To prepare for the journey to Adelaide, the crew needed to pull the train (two locomotives and 30 wagons) from the siding and onto the Bordertown crossing loop (Figure 1, green arrow). They then needed to detach the two locomotives and conduct a run-around movement (Figure 1, blue arrows), so the locomotives could be reattach to the other end of the train consist.

Figure 1: Intended train movement

Train 2122S moved out of siding and onto the crossing loop (green arrow). Locomotives detached for a run-around movement so they could be attached to the other end of the train consist (blue arrows). Source: ARTC, modified and annotated by ATSB for clarity.

Driver 1, at the controls of the lead locomotive, contacted Australian Rail Track Corporation (ARTC) network control and obtained authority to enter the interstate rail network at the Bordertown crossing loop. Driver 2 was positioned in the cab of the trailing locomotive. Driver 3 took the siding motor vehicle, drove out to Crecoona Terrace and manually activated the level crossing equipment as train 2122S exited the siding and moved towards the loop track.

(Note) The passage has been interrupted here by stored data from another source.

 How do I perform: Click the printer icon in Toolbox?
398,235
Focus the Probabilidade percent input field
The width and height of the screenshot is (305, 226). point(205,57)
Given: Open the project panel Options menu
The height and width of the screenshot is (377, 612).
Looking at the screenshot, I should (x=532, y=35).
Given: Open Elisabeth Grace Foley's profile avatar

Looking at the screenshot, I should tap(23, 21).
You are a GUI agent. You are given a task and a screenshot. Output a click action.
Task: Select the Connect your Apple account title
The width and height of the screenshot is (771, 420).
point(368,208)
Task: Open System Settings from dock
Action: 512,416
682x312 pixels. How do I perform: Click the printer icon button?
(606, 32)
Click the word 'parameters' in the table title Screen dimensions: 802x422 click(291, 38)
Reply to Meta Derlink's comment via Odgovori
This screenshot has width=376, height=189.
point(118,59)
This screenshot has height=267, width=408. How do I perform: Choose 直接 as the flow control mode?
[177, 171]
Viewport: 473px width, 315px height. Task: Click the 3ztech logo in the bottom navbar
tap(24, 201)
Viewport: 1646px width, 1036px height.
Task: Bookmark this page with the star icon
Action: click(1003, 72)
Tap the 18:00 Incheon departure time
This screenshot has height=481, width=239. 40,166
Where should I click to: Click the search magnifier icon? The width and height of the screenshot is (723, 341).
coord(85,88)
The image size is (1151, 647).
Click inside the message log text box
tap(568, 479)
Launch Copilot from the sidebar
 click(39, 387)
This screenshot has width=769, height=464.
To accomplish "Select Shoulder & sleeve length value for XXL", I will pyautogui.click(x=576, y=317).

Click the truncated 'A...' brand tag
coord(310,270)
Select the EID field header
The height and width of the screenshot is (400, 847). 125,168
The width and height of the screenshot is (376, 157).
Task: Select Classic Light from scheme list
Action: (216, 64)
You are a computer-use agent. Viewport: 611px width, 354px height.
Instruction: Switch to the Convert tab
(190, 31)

Driver 3 observed train 2122S as it exited the siding (green arrow in Figure 1) and deactivated the level crossing equipment as the train cleared the level crossing, then advised Driver 1 when the train was on the crossing loop and entirely past Signal 5. After the train stopped (green train symbol in Figure 1), Driver 3 travelled back to the siding to return the motor vehicle.

Driver 2 alighted from the cab of the trailing locomotive to uncouple the wagons from the locomotives. Driver 2 contacted Driver 1 by radio to verify that the train brakes had been applied. Driver 1 confirmed this action, so Driver 2 shut the brake pipe air taps between the trailing locomotive and the lead wagon, uncoupled the locomotive from this wagon, and then climbed back into the cab of the trailing locomotive. Driver 1 recalled that an initial brake application had been made to stop the train before being contacted by Driver 2, before moving the brake into a full service position just after responding to Driver 2.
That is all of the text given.